**Task goal**
Report every line below that has the string "item" in it.

(Dataset entries)

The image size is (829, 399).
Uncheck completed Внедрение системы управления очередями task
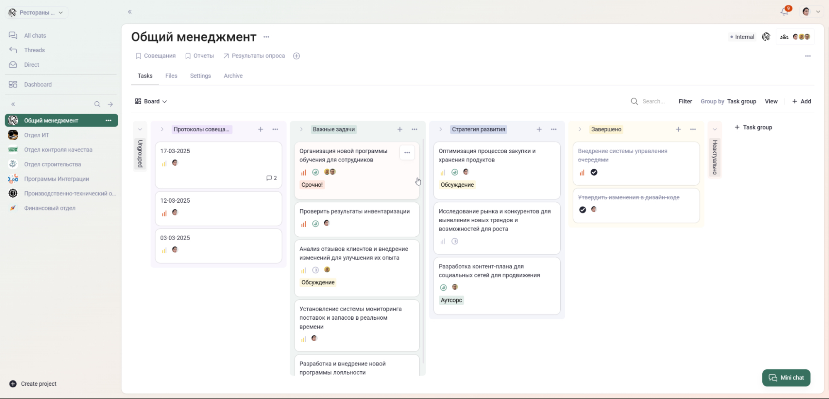(594, 172)
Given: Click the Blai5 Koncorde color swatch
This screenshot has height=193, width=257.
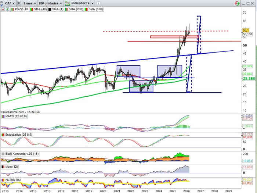Looking at the screenshot, I should point(3,154).
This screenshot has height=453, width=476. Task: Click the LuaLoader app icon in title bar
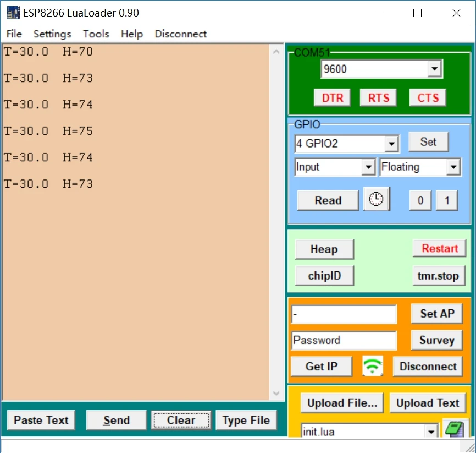pyautogui.click(x=14, y=13)
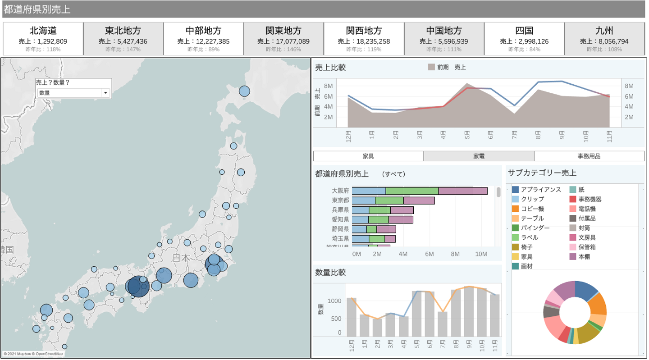Image resolution: width=649 pixels, height=360 pixels.
Task: Switch to the 事務用品 category tab
Action: point(589,156)
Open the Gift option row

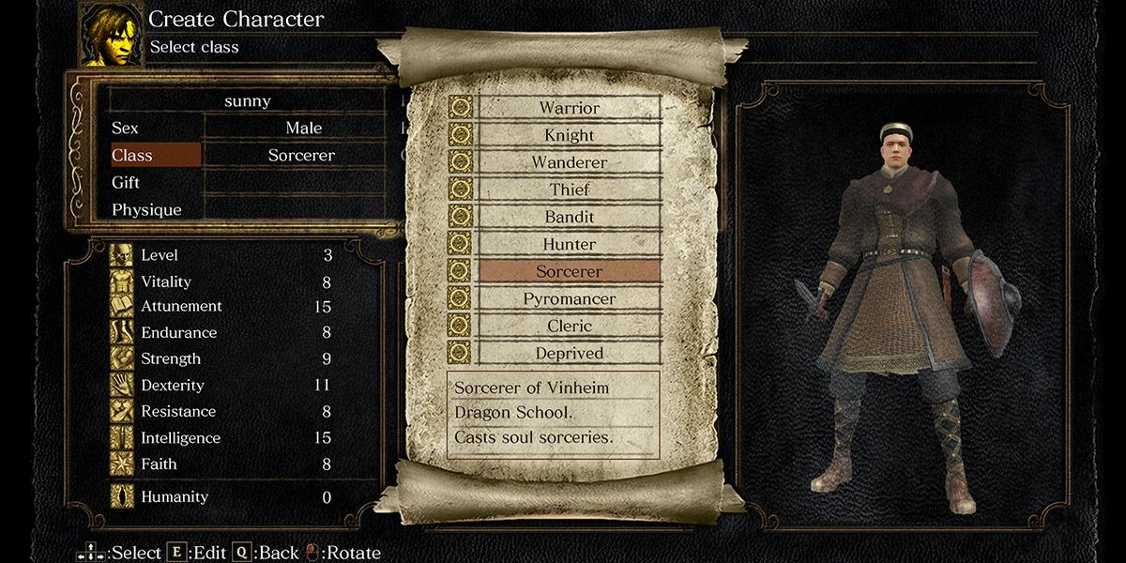(249, 183)
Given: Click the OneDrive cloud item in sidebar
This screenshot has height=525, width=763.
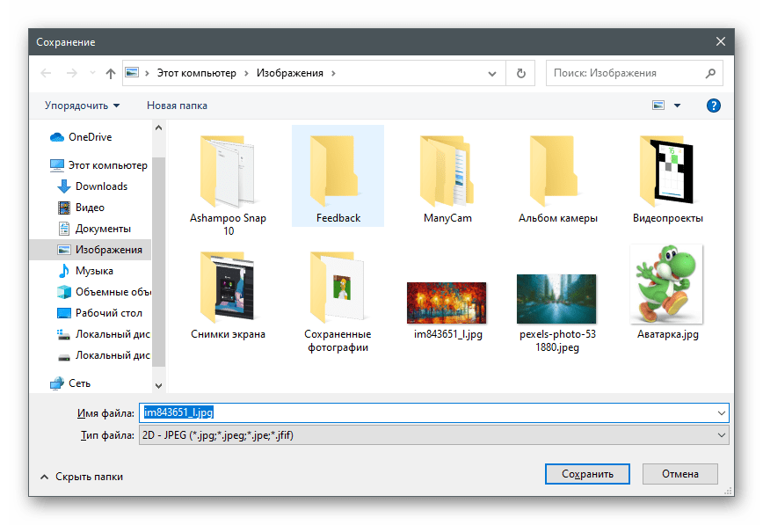Looking at the screenshot, I should coord(90,137).
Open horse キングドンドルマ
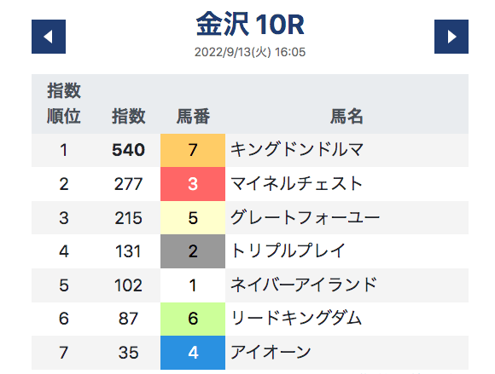This screenshot has width=495, height=374. click(x=297, y=150)
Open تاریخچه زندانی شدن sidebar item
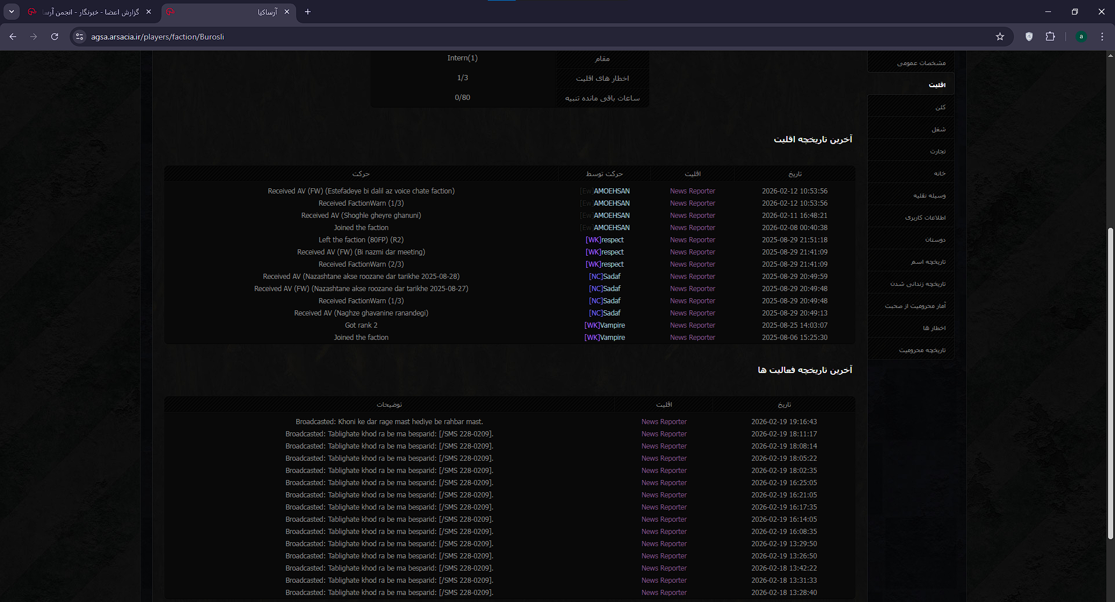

**Answer box**
Given: Click the OneDrive cloud item in sidebar
Open تاریخچه زندانی شدن sidebar item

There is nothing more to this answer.